I am a commercial tire dealer. I am dealer for Michelin, Goodyear and also sell some Bridgestone truck tires.

Michelin does not say 10 years. They say they "While most tires will need replacement before they achieve 10 years, it is recommended that any tires in service 10 years or more from the date of manufacture, including spare tires, be replaced with new tires as a simple precaution even if such tires appear serviceable and even if they have not reached the legal wear limit."

They also say " This service-related evolution varies widely so that accurately predicting the serviceable life of any specific tire in advance is not possible. That is why, in addition to regular inspections and inflation pressure maintenance by consumers, it is recommended to have RV/Motorhome tires, including spare tires, inspected regularly by a qualified tire specialist, such as a tire dealer, who will assess the tire’s suitability for continued service. Tires that have been in use for 5 years or more should continue to be inspected by a specialist at least annually. "

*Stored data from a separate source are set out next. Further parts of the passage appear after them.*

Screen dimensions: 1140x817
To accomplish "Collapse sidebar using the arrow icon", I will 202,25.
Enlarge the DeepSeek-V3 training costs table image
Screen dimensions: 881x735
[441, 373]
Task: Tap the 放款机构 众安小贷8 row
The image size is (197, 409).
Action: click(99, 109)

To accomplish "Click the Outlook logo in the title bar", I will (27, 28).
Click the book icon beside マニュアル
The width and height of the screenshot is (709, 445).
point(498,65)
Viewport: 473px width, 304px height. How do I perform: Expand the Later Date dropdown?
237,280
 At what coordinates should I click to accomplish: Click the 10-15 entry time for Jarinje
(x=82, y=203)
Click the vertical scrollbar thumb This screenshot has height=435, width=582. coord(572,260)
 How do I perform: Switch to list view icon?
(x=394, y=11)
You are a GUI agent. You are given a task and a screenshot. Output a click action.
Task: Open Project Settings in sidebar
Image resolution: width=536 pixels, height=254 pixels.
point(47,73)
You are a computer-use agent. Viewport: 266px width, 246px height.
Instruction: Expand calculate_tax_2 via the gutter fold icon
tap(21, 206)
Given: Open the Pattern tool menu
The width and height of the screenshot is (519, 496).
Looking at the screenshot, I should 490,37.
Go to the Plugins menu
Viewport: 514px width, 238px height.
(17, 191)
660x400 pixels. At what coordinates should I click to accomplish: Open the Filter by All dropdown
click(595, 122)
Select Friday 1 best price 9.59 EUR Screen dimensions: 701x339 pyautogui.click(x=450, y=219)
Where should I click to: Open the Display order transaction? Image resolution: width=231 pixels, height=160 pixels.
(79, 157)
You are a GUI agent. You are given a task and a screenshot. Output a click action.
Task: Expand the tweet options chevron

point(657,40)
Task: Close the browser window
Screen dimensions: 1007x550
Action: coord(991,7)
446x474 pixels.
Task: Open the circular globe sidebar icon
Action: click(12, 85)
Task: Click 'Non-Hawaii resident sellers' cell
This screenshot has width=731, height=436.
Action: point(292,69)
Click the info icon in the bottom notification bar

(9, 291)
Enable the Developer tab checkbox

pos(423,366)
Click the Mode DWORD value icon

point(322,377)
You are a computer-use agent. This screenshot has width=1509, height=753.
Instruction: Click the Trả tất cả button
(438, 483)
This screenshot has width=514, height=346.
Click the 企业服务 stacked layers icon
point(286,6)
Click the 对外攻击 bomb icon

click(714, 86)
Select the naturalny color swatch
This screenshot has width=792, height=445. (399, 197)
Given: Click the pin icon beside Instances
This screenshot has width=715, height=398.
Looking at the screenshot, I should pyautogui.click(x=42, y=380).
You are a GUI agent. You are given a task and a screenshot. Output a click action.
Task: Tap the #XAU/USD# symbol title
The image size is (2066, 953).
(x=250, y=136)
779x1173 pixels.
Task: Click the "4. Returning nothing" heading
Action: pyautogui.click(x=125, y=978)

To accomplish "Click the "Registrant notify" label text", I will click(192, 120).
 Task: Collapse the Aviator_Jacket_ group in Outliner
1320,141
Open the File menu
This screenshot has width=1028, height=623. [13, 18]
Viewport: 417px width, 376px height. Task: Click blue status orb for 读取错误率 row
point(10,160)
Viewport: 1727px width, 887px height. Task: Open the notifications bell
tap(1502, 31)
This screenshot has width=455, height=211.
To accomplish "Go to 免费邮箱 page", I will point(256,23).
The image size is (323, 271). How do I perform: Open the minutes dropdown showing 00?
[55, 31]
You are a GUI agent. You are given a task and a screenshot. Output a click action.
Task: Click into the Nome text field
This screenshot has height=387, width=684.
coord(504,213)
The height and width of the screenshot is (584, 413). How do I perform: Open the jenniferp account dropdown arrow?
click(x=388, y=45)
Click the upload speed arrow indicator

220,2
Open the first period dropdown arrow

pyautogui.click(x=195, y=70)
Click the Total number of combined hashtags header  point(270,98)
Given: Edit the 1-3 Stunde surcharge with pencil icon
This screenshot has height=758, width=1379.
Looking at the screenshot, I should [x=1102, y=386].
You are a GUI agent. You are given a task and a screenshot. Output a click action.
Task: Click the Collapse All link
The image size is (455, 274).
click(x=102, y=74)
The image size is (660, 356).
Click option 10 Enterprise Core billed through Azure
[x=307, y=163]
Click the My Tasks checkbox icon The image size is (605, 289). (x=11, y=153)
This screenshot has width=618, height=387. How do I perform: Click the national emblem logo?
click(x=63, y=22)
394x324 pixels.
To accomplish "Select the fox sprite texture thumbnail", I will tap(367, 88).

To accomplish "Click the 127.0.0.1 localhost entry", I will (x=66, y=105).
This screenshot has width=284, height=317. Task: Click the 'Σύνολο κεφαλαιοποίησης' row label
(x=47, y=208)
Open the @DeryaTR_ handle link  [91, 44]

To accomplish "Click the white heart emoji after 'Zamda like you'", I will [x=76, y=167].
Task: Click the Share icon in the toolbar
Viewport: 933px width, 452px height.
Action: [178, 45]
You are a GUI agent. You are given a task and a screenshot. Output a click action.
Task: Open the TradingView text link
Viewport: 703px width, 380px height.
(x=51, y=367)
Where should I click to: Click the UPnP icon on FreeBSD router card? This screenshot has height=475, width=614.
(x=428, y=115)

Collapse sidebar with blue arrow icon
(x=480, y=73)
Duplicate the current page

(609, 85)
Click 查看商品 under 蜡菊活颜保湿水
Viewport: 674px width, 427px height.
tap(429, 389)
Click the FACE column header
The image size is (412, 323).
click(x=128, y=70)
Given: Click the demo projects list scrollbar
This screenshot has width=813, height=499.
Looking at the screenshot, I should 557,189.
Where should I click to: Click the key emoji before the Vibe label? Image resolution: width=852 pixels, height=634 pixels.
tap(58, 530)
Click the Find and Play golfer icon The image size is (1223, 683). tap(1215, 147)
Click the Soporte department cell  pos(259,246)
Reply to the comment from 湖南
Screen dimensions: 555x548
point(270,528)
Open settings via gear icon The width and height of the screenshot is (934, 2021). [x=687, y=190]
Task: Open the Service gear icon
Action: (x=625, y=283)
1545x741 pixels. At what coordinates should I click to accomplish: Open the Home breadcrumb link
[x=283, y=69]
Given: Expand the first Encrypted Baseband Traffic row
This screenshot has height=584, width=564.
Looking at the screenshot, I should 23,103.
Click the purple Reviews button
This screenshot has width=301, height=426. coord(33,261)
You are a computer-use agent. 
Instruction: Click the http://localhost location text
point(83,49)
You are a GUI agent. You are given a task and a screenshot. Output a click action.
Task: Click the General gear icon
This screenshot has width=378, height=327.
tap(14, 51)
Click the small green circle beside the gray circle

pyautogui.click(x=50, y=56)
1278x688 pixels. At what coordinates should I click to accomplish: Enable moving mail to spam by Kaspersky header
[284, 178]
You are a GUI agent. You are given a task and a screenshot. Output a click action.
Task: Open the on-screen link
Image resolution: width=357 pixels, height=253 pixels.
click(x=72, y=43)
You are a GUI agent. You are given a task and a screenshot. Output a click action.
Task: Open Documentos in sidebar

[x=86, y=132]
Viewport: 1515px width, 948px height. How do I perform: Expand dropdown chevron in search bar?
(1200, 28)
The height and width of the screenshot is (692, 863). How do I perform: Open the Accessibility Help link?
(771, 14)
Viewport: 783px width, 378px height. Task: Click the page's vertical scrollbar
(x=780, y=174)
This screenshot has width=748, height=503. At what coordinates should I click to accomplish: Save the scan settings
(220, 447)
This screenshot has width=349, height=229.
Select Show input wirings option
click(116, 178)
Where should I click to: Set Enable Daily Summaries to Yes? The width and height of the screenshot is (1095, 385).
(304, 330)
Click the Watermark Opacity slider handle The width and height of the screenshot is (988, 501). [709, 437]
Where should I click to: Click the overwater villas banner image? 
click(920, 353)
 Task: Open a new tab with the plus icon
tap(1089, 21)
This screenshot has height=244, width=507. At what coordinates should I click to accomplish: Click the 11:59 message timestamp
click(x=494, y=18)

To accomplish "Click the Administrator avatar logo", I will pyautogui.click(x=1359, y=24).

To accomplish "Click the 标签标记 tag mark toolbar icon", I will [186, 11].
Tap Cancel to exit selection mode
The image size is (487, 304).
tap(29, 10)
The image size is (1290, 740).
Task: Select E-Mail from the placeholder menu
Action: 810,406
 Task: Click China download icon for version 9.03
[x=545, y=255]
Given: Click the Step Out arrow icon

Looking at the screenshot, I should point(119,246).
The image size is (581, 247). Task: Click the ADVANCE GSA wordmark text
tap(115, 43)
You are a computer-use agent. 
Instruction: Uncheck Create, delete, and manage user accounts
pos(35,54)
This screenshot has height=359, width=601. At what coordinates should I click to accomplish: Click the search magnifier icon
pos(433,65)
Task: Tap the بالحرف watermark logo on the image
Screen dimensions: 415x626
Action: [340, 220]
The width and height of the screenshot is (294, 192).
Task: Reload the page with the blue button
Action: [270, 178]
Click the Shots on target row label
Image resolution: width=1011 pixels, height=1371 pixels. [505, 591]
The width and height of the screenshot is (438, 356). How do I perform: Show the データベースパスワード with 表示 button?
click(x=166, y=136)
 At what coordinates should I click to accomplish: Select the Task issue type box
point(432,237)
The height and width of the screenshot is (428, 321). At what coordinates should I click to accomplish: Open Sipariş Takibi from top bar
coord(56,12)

As a tire dealer, and with over 30 years commercial tire experience, including retreading, I cannot look inside the body of the tire and tell you the heat history or strength of the bond between the rubber and the steel in the tire. It all depends on the heat history of this tire and the severity of other problems caused from "scrubs, bumps, scuffs, potholes hit, curbs climbed, etc....). Plus new tire quality during construction, etc..

As a trained tire dealer, much of this "evidence" is very hard to see. Sometimes having to look inside the tire is the only way to see the extent of the damage. As an RV'er myself, I'm done with the tire at the end of it's warranty... usually 5 years. I drive the RV for fun and family time, vacations, etc. To me it is worth peace of mind knowing that I am driving on safe tires and they are still covered under the manufacturers warranty. If I am on a vacation with my Family... the last thing I want is tire trouble on the road!

Here is the Michelin warranty...
"MICHELIN® truck tires bearing the MICHELIN® name and complete serial and identification numbers, used in consumer service, such as on a motorhome, according to the instructions contained in this Operator’s Manual, are covered by this limited warranty against defects in workmanship and materials for the life of the original tread, or five years from the date of purchase, whichever occurs first. At that time, all warranties, expressed or implied, expire.

Michelin/Goodyear/Bridgestone??? Depends on Vehicle Manufacturer, wheel specs, weight in all wheel positions, etc.... You need to consult a professional for your exact coach. Different tires for different purposes and not all brands are "the best"... depending on exact tire for your exact coach and weight requirements.

Some sizes in certain brands can carry more load because the "Load Range" is different. But it also depends on the wheels too. If you go up from a Load Range H to a Load Range J in the same size, you can usually add aditional air pressure to carry more load... but only if the wheel is rated for the extra pressure. You need to know this before upsizing or uping the "Load Rating".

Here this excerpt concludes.